I did finally get to the finish where my loved ones awaited and I could lay down.  That was awesome!
Finish line party?

We pulled over so I could puke on the way home and the ever punctual Jodi and Alyssa pulled over, ran toward me, exclaiming, "We saw your car...we want a hug!"  Which I think means, "We saw you yacking, we are not sure if we want a hug anymore..."  We went out for water and I relived the story for the first time and it was awesome.

I wore my best buckle to work today and told my students all about my adventure and they think I'm cool.

Monday, September 16, 2013

Ramblings of a Soon-to-be-100-miler on Taper

So, I basically ran out of Nick's truck last night (we drove back from Steamboat Springs, CO yesterday), jumped into the car with Sagey Pup, and hit the trails.  I was a little agitated.  I wondered why and this is what I came up with...

Short answer: I'm tapering. And I'm nervous.

Weird things have been happening to me during the last week... and I have two more weeks to go before the big day.  I tell myself not to get too nervous and that I am going to be just fine.

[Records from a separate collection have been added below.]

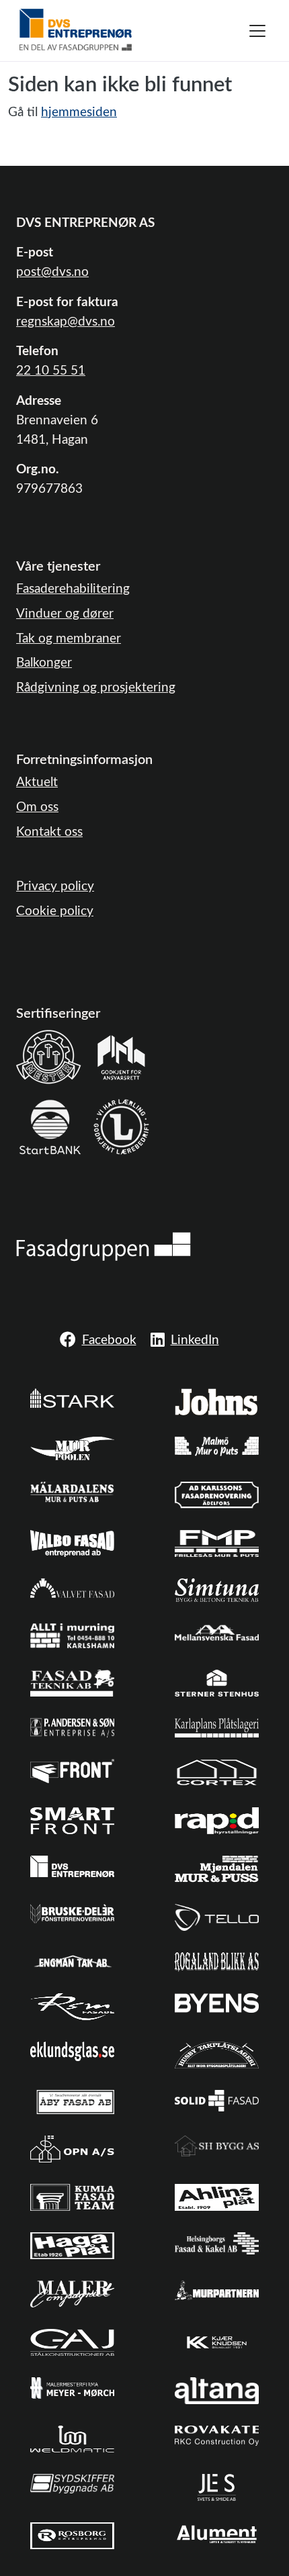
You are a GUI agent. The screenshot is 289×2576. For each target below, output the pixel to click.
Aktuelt (37, 782)
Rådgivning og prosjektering (95, 687)
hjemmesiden (79, 112)
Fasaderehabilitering (73, 589)
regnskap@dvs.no (65, 322)
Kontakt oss (49, 832)
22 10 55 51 (50, 371)
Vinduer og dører (65, 614)
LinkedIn (195, 1340)
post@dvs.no (52, 272)
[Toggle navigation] (257, 31)
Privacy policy (55, 886)
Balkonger (44, 663)
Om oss (37, 807)
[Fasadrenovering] (103, 1246)
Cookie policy (54, 911)
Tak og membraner (68, 638)
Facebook (109, 1340)
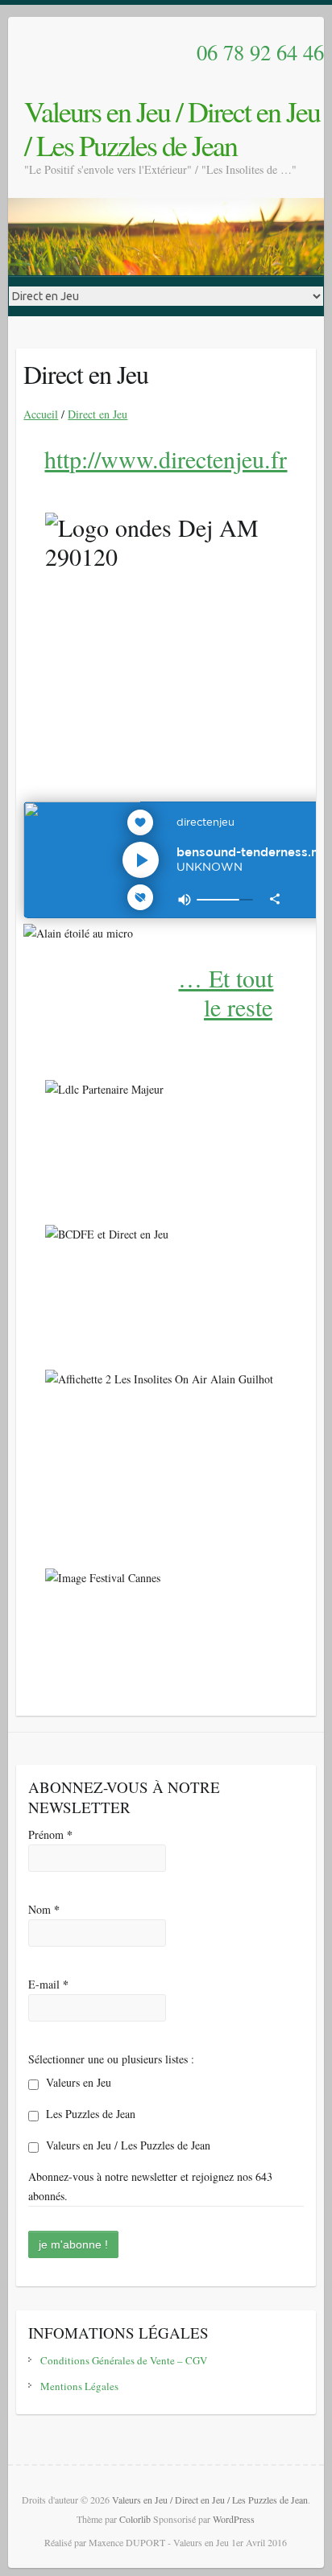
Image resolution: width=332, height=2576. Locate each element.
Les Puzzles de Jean (89, 2113)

Weird thing #1:  I have done more tempo work in the last week than I have all summer.  I am sore.  I need to roll out.  I feel like I am trying to prove to myself that I am fit.  All the while knowing that speed alone will not help me finish this race, but mental toughness and grit.

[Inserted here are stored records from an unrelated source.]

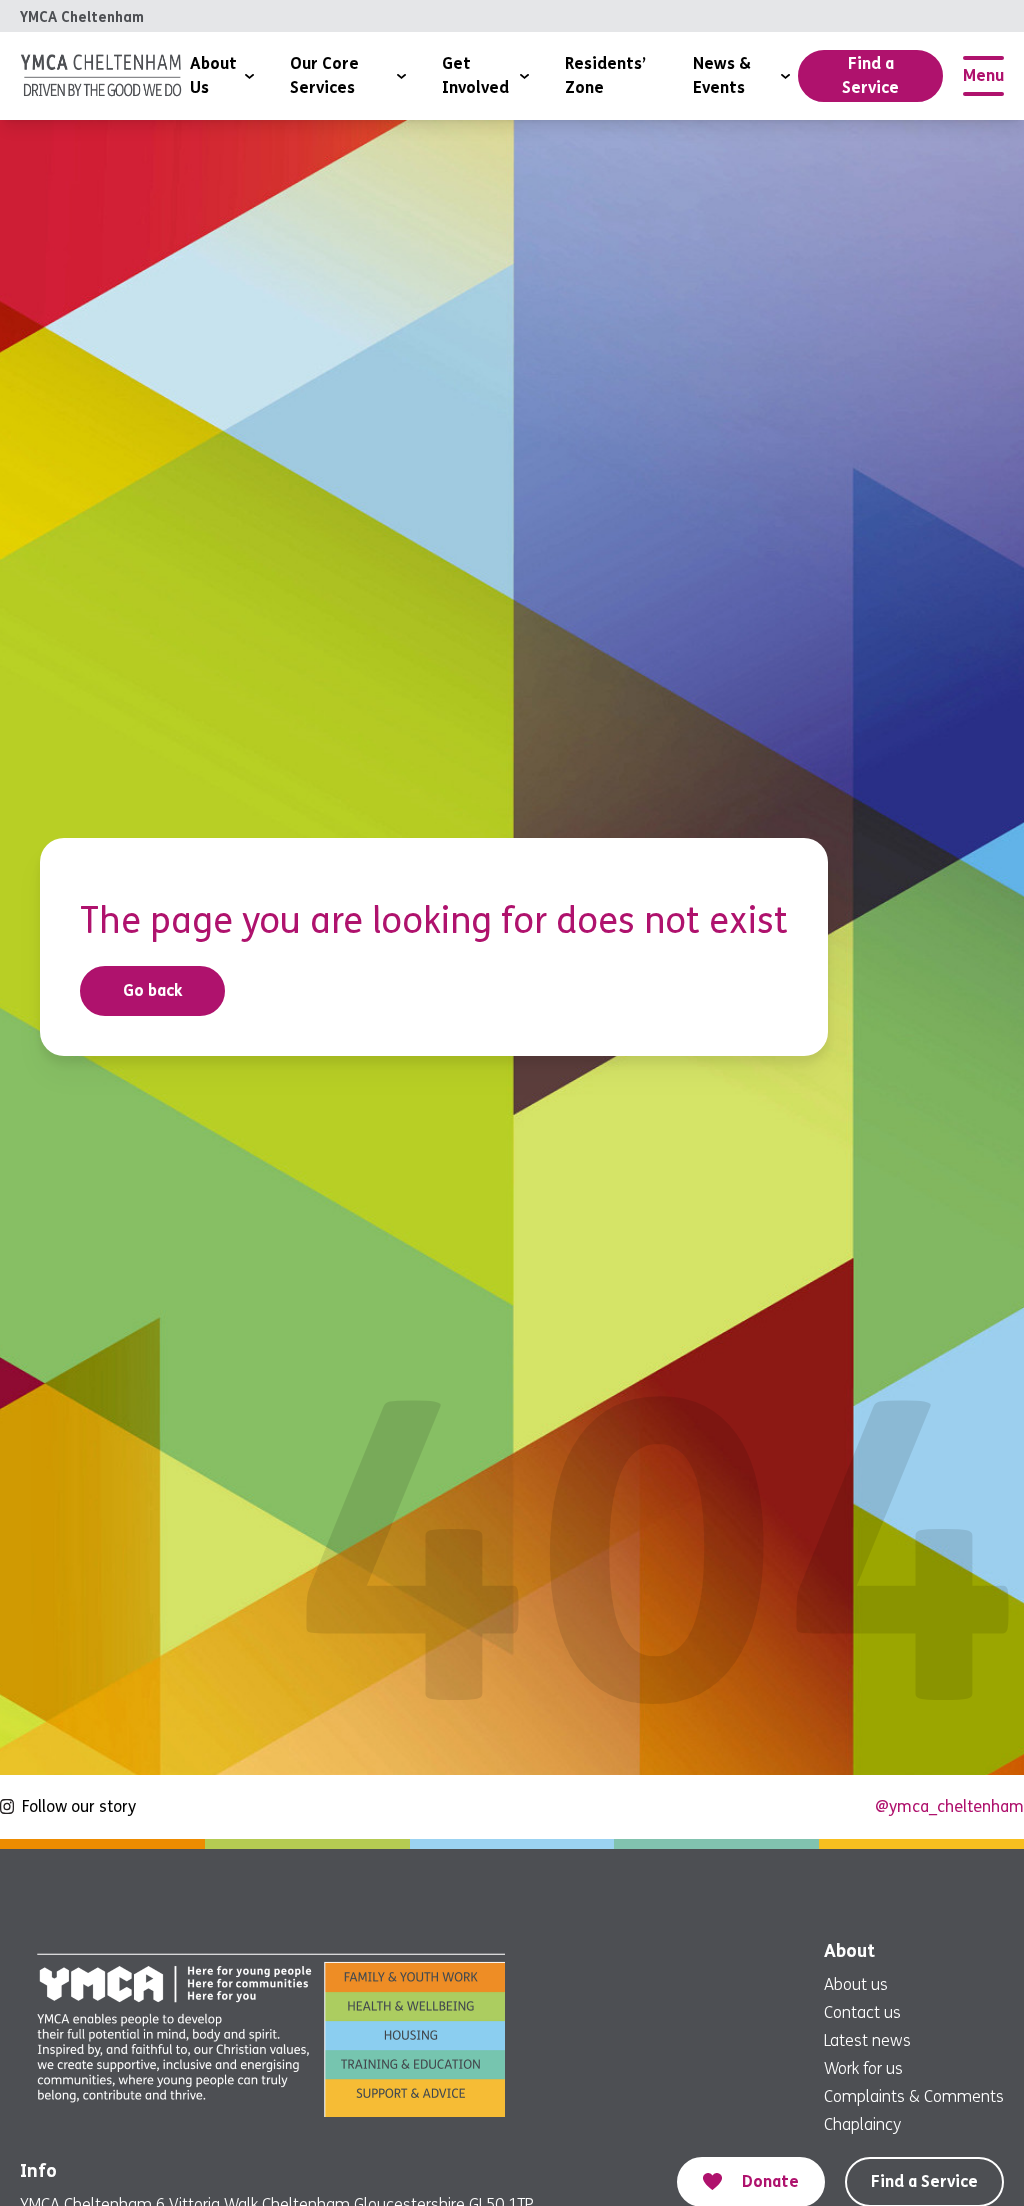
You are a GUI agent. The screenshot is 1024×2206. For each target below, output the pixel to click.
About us (856, 1984)
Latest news (867, 2040)
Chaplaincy (862, 2124)
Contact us (862, 2012)
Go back (153, 990)
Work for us (863, 2068)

Weird thing #2: I find myself imagining crossing the finish line at The Bear.  Passing bikers and runners must think I'm crazy because I am overwhelmed with pride and joy and am smiling as big as absolutely possible.  Oh well.  Eventually that feeling passes and I am nervous again.

Weird thing #3: Breathe in: I'm nervous, breathe out: I'm ok, breathe in: I'm nervous, breathe out:... UGH!!!!!!

Harrison, Sage and myself.
I realize that my work is done, the money is in the bank, and that, in the words of my pacers, I am physically ready, it's the mental part that will be difficult.  I tell myself that I WANT THIS BAD.  I am getting good sleep, taking good care of myself, avoided injury, and am ready!  But then I breathe in.
Hopefully Breein can make it to the finish, but the crew is all pictured here plus Jodi.
I am so lucky and am looking forward to sharing this experience with three of the best friends a girl could have.  Ryan and Harrison are bringing their experience to mile 45 and beyond.  They are great runners and care about my goal.  Lovely Nick will be taking me the last 8 miles into the finish.  I am sure I will be emotional by then.  My good friends Jodi and Alyssa will be coming to the finish line with Sagey Pup so I can give her (and them) big hugs!